Da mesma forma, o banco de dados mais popular do Banco Mundial sobre regulamentações de negócios, Doing Business Indicators - que classifica os países em diferentes áreas das regulamentações de negócios pelo tempo e custo dos procedimentos necessários para o desempenho das empresas - sempre esteve aquém de ser uma medida verdadeira do melhorias reais do ambiente de negócios do país. O autor deste texto conduziu várias pesquisas com empreendedores locais em países em desenvolvimento que eram vistos como queridinhos das comunidades internacionais e foram marcados como grandes reformadores, apenas para descobrir que as empresas nacionais afirmam que, embora todas essas classificações melhoradas sejam boas , eles não sentem nenhuma diferença na condução de seus negócios diários. Por exemplo, um dos 10 indicadores do BD é o tempo necessário para abrir uma empresa, que ao longo dos anos foi reduzido para apenas um dia,

Outra questão importante é que os respondentes das pesquisas - usados ​​na produção dos indicadores compostos baseados na percepção - são automaticamente considerados neutros e independentes (Lopez-Claros et.

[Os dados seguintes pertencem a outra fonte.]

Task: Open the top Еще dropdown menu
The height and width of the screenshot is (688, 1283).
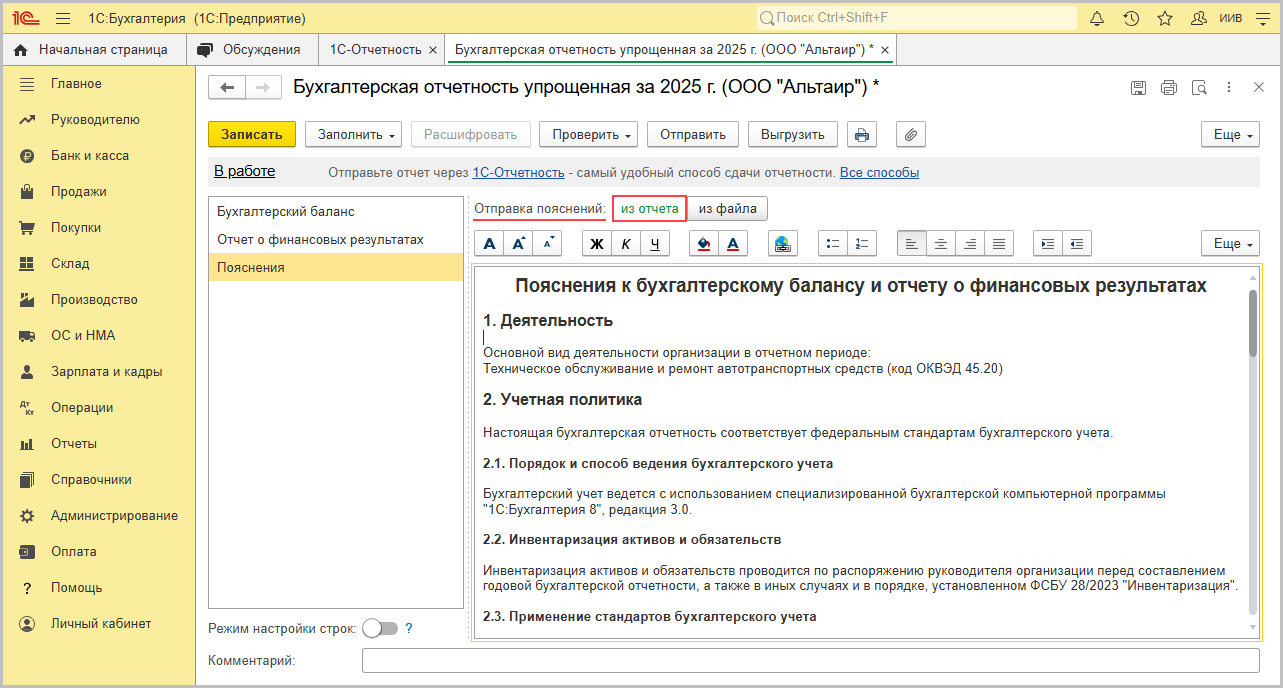Action: click(x=1230, y=135)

Al., 2006). As avaliações de especialistas como fonte de dados confiáveis ​​têm sido criticadas porque as opiniões dos especialistas podem ser influenciadas por outros especialistas e por terceiros e eventos, conhecido como “efeito manada” (Arndt & Oman, 2006). Problemas sérios nas avaliações de especialistas derivam da falta de transparência, muitas vezes com dúvidas sobre quem são exatamente os “especialistas”.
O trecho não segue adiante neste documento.